Ged: Talking about fluids, that’s my other pitch that really we’re mostly fluid and I’m really… I think the essence of this therapy is that it is fluid based, it’s about appreciating that fluidity within us. I really like to say: “Hey, we’re really not solid at all.” That’s the peculiarity of existence that we feel like we’re some kind of solid mass. We’re far from it.When somebody gets on the table and is touched in the right way, they reveal their true self which is the fluid body – that’s really what we are mostly. That’s where things heal; extremely powerful. There’s more self-awareness, there’s more intelligent movements coming from the systems of the body in that space. That’s where it all happens, really. That’s the therapeutic shift zone.

Three sentences to describe biodynamic craniosacral therapy

Steve: Ged, one of the things I have to do with students at the end of a course is if you’ve got three sentences to say what biodynamic craniosacral therapy is, what would that be? I always say: “If you asked any tutor, they’d have to it really quickly, they’d be able to do that really quickly.” We just said we’d simple at the start, but we’ve ended up talking for 40 minutes.Ged, what is biodynamic craniosacral therapy in three sentences maybe or something short? 

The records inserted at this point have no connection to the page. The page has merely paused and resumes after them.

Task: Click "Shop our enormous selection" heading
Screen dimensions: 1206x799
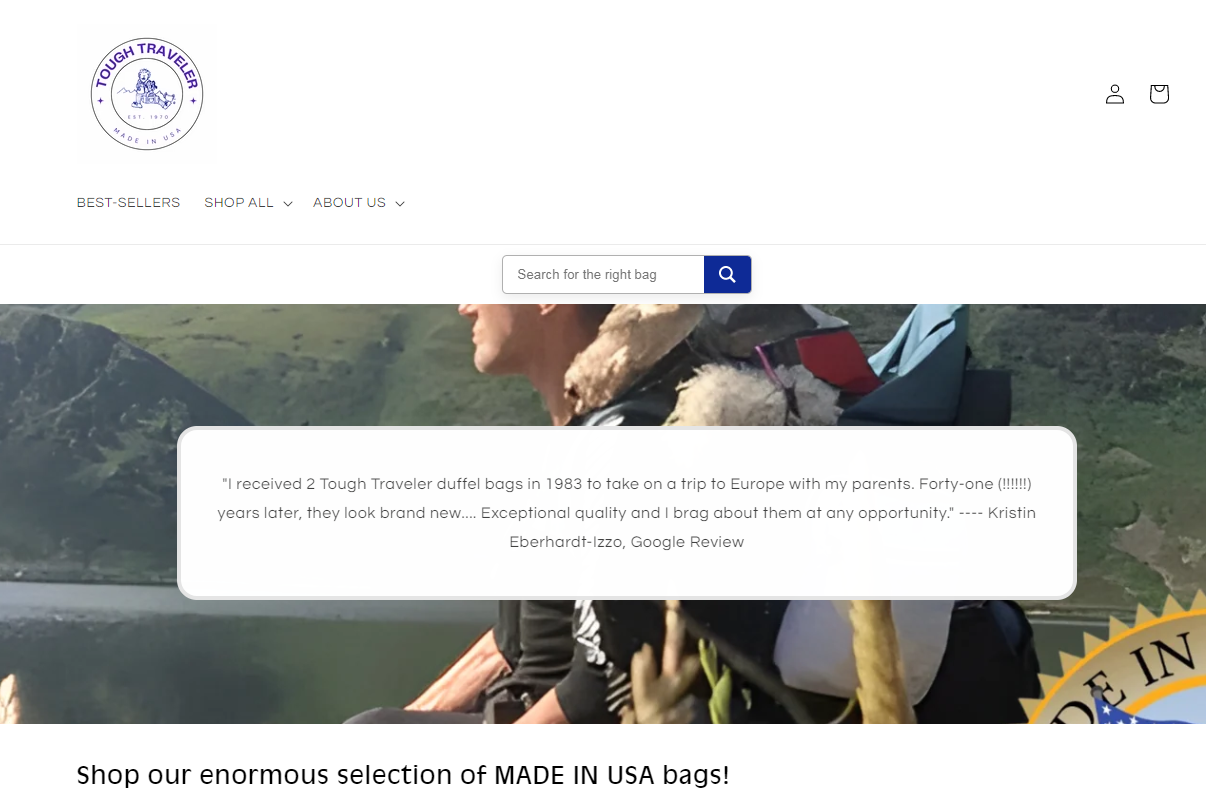Action: click(403, 775)
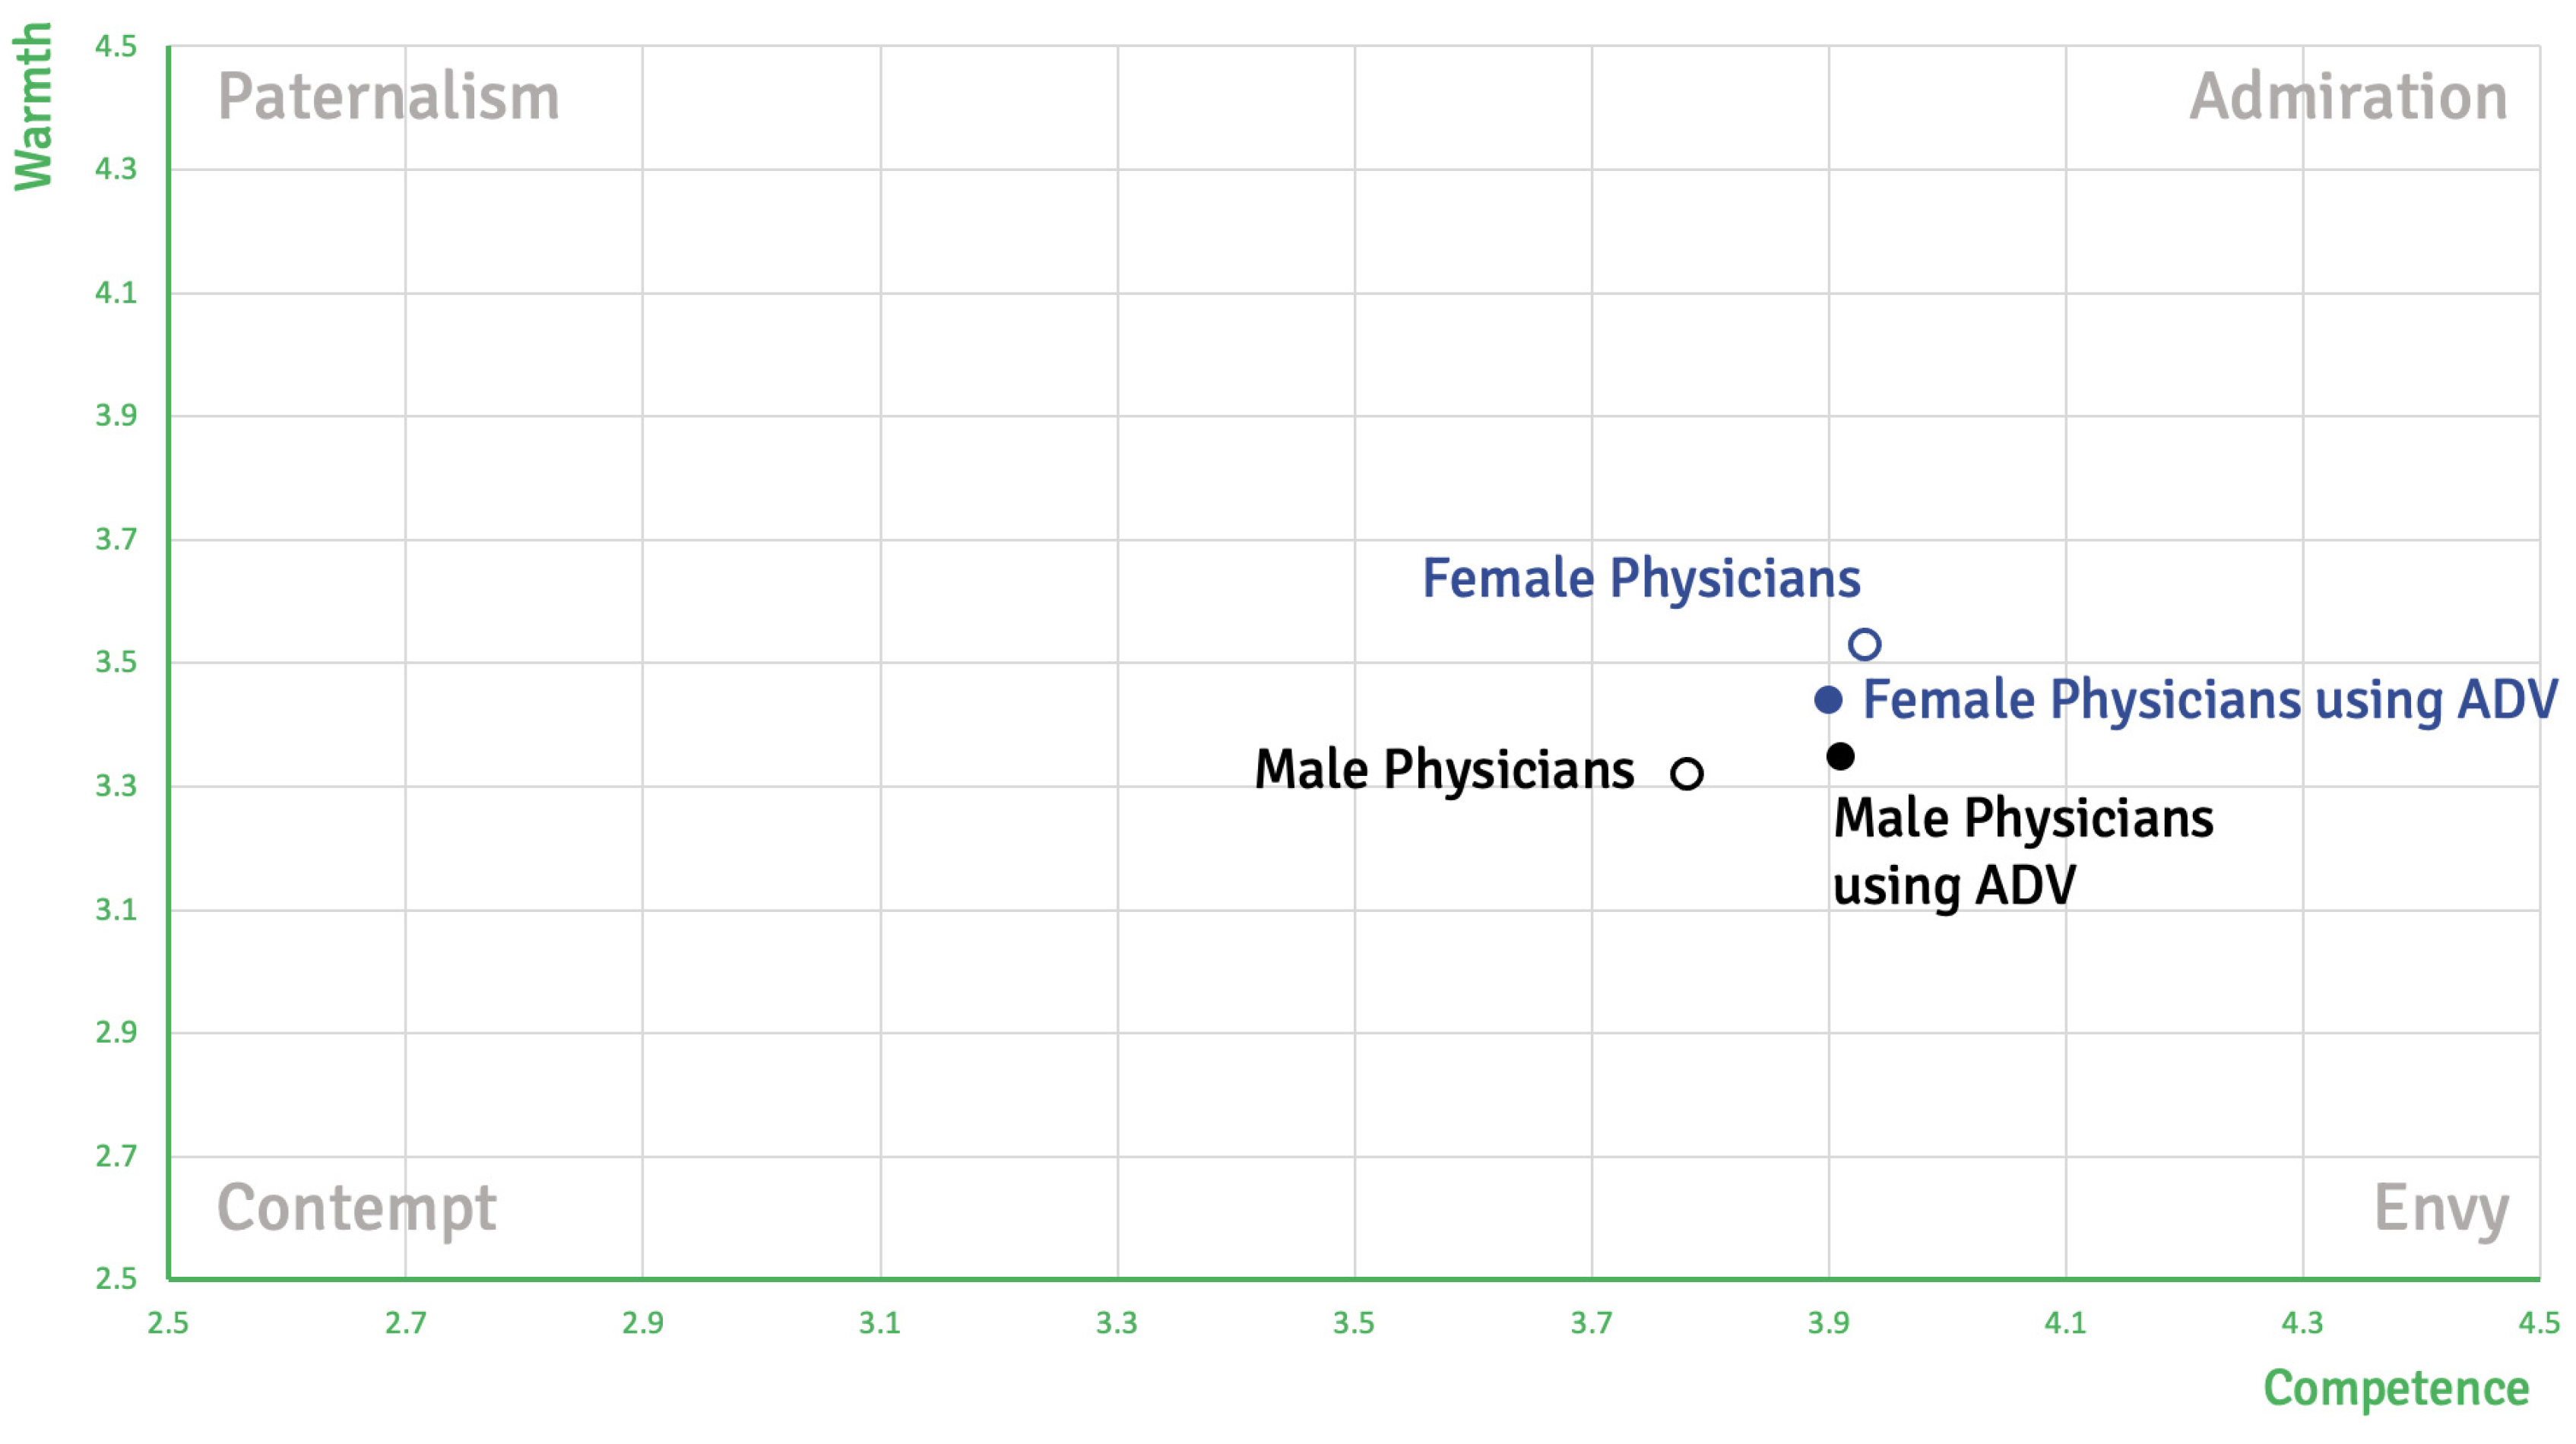
Task: Select the "Female Physicians" data label
Action: (1641, 578)
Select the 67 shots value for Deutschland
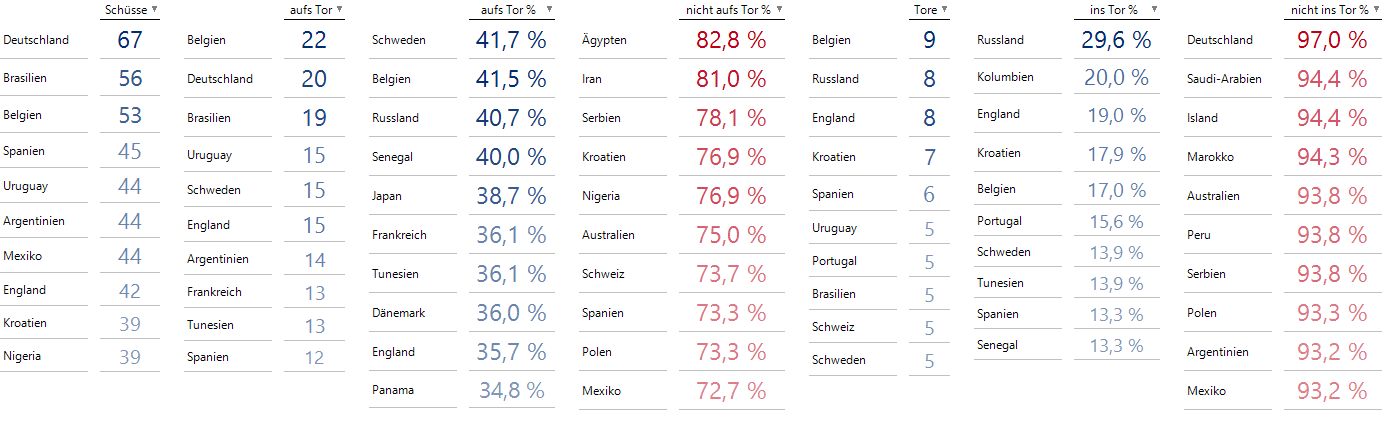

Ged: Quite simply, it’s about the body making its own adjustments from within. Really, it just needs a facilitated touch to do that. It’s as simple as that.How many sentences was that? Anyway, back at you – what do you got around that? 

Steve: There’s an intelligence with human beings, and through relationship, that intelligence can reorganize. It’s something about wholeness and not fixing things. This principle of honouring an organism that is trying to achieve health, that could be the start of a conversation. 

Ged: Beautiful. That was a paragraph. Steve, that was really interesting.